• [What this task involves]:
Lines before the one containing "Where should I" are to be skipped; reproduce that line and the rest of the records below exactly.

• [Stored data entries]:
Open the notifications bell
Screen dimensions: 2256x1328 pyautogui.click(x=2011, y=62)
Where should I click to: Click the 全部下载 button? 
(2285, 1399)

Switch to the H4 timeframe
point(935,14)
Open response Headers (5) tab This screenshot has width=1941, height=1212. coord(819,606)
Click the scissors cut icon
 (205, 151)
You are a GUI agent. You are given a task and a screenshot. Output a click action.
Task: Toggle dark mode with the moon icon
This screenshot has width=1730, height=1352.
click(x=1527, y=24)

• [Solution to the problem]:
Where should I click to: Click the 全部下载 button? 
(2285, 1399)

Switch to the H4 timeframe
point(935,14)
Open response Headers (5) tab This screenshot has width=1941, height=1212. coord(819,606)
Click the scissors cut icon
 (205, 151)
You are a GUI agent. You are given a task and a screenshot. Output a click action.
Task: Toggle dark mode with the moon icon
This screenshot has width=1730, height=1352.
click(x=1527, y=24)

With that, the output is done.